Cette nuit-là je ne m’y rendis plus près de mes amies. Je me sentais mal et terrifiée. Je rentrai à la maison sans rien dire à personne. Lorsque mes parents m’avaient vu pleuré je leur avais dit que j’étais juste tombée lorsque je jouais au cache-cache avec mes amies. J’avais peur que mes parents ou mon entourage l’apprennent. Mais personne n’avait pu faire la remarque. Et cette nuit fut le grand secret et la plus grande douleur de toute ma vie.
Quelques semaines passèrent, il continuait d’être plus doux avec moi.
La troisième semaine après cette nuit noire, il m’invita à l’accompagner dans la ferme de son père. Malgré tout, je me sentais plus attirée par lui encore. A la ferme, on reprit l’acte. Cette fois-ci sans aucune plaidoirie.
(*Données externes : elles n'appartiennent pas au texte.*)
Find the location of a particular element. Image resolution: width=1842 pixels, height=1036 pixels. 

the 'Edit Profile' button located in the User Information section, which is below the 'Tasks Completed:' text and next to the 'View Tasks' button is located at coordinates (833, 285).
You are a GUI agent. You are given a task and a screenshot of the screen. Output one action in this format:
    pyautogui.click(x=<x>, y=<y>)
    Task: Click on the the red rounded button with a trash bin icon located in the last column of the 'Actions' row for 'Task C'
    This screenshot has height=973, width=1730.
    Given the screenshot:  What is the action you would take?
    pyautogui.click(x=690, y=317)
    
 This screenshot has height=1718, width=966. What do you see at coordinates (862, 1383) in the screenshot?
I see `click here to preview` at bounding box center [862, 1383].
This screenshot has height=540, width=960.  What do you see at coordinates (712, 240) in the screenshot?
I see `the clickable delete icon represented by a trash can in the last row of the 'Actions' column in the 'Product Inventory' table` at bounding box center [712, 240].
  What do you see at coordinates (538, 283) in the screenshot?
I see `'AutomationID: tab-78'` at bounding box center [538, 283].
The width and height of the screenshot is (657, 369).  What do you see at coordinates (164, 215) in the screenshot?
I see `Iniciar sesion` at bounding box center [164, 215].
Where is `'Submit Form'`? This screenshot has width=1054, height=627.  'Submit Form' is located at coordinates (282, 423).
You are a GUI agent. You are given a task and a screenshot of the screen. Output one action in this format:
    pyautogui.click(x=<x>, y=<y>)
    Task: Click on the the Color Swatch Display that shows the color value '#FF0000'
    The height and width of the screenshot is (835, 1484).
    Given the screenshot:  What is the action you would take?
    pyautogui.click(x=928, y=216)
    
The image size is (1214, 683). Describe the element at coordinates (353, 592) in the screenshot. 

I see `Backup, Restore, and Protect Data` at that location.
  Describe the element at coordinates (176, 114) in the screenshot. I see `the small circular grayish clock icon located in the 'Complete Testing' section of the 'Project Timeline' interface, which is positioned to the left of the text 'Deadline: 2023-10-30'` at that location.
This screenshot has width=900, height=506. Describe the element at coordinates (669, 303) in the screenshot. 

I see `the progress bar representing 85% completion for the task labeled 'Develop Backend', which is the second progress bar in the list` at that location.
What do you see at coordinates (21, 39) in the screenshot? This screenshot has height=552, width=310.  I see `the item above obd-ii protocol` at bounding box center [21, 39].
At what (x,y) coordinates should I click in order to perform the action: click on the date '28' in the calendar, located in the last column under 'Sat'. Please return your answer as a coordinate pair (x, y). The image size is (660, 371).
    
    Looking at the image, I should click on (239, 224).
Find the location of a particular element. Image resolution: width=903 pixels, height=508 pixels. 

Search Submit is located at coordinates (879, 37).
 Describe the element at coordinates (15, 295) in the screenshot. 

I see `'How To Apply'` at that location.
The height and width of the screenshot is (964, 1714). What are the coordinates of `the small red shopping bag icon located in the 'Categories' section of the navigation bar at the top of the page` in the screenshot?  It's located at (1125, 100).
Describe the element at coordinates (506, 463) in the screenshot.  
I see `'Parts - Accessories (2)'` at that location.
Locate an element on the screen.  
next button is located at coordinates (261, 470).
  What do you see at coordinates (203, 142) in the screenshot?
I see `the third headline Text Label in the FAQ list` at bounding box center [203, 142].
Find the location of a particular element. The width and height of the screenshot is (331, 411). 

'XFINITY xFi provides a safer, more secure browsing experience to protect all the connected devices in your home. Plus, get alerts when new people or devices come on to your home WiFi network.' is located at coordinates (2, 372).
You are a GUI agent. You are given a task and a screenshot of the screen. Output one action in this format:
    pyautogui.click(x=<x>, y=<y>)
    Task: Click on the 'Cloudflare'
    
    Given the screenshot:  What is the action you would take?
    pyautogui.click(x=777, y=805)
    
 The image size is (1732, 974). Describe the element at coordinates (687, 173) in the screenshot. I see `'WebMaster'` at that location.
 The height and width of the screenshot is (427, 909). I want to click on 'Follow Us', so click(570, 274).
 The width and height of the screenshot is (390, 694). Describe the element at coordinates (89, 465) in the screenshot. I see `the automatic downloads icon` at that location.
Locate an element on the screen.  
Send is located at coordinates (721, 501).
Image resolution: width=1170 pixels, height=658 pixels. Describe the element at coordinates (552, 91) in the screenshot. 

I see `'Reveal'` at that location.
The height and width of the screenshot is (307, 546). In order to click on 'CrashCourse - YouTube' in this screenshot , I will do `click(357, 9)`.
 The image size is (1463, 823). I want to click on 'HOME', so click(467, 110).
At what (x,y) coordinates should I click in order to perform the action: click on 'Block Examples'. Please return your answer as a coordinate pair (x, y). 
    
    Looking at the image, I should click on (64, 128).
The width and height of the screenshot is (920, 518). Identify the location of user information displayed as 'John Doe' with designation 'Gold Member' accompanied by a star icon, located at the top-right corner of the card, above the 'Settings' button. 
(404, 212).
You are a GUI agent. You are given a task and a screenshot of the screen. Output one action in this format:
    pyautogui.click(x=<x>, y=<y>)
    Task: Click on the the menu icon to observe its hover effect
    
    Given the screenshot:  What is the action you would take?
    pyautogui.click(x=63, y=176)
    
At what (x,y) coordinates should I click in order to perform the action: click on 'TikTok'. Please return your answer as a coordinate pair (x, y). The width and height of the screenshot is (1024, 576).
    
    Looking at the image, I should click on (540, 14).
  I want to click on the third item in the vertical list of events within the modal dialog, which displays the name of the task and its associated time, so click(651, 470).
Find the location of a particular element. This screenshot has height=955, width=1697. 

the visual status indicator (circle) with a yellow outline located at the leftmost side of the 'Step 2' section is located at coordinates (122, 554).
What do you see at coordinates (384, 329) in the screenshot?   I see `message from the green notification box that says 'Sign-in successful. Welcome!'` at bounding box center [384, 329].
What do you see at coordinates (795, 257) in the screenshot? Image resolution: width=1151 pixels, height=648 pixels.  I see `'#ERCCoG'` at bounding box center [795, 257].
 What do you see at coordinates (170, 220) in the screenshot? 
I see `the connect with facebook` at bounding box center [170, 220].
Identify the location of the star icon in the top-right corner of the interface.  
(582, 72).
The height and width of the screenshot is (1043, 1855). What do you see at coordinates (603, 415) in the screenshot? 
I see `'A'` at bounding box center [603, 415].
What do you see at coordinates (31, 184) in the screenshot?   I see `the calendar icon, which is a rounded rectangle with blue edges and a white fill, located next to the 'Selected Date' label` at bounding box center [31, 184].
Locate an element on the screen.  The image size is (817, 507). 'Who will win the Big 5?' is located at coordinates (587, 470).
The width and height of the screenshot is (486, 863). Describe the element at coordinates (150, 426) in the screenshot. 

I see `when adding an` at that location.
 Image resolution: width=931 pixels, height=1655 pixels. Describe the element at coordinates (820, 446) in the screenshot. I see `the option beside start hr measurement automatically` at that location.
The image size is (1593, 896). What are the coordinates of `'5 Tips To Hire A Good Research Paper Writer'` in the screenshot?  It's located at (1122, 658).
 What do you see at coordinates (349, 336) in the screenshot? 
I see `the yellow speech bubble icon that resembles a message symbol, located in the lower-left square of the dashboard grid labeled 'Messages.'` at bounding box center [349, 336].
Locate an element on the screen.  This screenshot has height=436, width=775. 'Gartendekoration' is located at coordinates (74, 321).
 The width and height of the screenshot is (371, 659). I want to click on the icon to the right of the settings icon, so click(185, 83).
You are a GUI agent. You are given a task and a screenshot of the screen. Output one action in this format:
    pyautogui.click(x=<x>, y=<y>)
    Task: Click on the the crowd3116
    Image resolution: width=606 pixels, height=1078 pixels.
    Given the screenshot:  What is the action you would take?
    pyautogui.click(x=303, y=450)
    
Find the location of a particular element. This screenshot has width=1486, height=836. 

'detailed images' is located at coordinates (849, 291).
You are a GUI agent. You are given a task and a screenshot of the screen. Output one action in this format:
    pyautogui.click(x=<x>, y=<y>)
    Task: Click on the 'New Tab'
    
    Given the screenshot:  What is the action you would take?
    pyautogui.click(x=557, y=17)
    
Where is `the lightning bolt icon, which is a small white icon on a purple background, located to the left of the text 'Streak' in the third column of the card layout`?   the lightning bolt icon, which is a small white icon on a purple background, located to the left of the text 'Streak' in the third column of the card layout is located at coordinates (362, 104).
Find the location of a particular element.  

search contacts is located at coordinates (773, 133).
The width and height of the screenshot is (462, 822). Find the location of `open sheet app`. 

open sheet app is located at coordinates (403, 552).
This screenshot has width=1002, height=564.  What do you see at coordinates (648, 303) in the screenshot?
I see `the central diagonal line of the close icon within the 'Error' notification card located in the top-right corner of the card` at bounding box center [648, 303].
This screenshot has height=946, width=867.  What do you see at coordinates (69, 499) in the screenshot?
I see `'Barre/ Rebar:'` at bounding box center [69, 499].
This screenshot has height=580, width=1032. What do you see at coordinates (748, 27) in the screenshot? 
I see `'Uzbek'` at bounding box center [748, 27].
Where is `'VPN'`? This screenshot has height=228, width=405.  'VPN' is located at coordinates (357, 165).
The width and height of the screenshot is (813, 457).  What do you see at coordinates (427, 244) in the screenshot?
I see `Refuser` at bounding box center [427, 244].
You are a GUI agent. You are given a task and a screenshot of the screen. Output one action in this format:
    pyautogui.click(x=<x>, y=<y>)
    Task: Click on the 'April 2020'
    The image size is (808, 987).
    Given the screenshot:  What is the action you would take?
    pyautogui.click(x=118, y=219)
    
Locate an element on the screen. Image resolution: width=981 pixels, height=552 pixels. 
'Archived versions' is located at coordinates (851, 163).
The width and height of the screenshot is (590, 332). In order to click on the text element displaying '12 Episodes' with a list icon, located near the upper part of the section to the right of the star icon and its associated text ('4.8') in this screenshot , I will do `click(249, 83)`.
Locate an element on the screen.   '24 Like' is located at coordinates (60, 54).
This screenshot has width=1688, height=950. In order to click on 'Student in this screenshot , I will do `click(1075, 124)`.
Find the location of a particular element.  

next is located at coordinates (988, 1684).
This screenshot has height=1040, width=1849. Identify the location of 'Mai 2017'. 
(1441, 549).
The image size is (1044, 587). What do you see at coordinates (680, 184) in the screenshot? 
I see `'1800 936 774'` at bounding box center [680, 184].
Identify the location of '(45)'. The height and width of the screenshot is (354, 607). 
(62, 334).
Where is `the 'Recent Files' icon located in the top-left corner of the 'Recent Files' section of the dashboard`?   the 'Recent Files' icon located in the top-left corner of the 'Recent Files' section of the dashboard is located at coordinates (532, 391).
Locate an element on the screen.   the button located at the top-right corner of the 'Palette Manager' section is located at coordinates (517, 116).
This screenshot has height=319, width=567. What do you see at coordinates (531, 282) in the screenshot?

Une année passa, et je devenais de plus en plus accro au sexe malgré mon jeune âge. On continuait de se voir fréquemment et de faire l’amour sans relâche.
Dix ans plus tard, nous ne vivions plus dans la même ville. J’étais devenue une jeune fille.
Et je me retrouvai devant de graves problèmes sexuels. Tout d’abord, j’avais découvert la masturbation avant mes dix ans. Quelques jours passés sans sexe, j’étais hors de moi. Je me masturbais jusqu’à me blesser quelques fois. Je trouvais ça d’ailleurs normal tant que ça soulageait mes perturbations sexuelles trop fréquentes.
Cette addiction m’avait transformée en un vrai monstre sexuel. J’étais prête à coucher avec n’importe qui. Pourvu que je satisfasse cette forte excitation pour revenir à la normale.
Il m’arrivait même de coucher avec des simples connaissances. D’avoir une mauvaise humeur tant que je ne me masturbais pas.
J’étais prête à tout pour satisfaire ce grand désir qui me déstabilisais dès que je voyais un homme. Je ne comprenais point ce qui m’arrivait. Etant une personne très réservée je n’osais jamais me confier à qui que ce soit. Je me laissais emporter sans jamais lutter.
Cinq années étaient passées, lorsque j’avais commencé à chercher la raison de ma situation pour y remédier. J’étais plus grande et plus mûre. Un jour j’ai regardé un documentaire dans lequel on parlait d’addiction sexuelle et là, j’avais trouvé ma vraie place. C’était là, l’une des importances de l’internet. Au lieu de te confier à une personne en risquant qu’elle se charge de diffuser tes secrets, il suffit juste que tu te connectes pour encore mieux comprendre et sauvegarder ton secret.
Je n’avais point de courage, je ne voyais non plus de personnes à qui me confier. Je sentais ce gros poids pesé sur ma conscience et dans la solitude, je me suis refugiée.
Il m’arrivait des moments où je ne cessais point de pleurer. J’en avais marre de vivre cette situation.
C’était un jeudi soir, je quittais l’école lorsque j’avais rencontré un fou de mon quartier sur un chemin très peu fréquenté mais c’était le meilleur raccourci pour rentrer chez moi. Lorsqu’il m’avait vu, j’ai automatiquement vu son pantalon se gonfler. Il était en pleine érection et cela m’avait aussitôt excitée. Avec un petit signe de doigt, il m’invita à le suivre dans une maison abandonnée. Comme si j’étais possédée, je l’ai suivi en croyant qu’il n’y avait personne dans les parages.
Il baissa juste son pantalon et moi, je remontai ma petite jupe.
Au moment de nous coucher, on était entouré d’une vingtaine de personnes avec des fouets dans les mains prêtes à punir les fornicateurs.